(Records from a data collection)

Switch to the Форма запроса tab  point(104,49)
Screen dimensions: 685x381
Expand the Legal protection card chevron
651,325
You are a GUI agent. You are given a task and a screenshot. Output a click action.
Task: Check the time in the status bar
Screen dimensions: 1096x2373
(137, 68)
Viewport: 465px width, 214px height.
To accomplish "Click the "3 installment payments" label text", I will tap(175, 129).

...

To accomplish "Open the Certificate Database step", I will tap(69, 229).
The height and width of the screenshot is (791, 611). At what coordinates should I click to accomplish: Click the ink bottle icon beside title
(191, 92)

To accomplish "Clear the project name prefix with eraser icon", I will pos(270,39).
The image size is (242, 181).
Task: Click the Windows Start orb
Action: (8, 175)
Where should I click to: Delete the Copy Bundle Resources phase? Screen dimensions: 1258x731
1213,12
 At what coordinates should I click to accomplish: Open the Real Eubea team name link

• Work to complete
Write only the number of lines in the records that include the word "Open".

• Answer box
2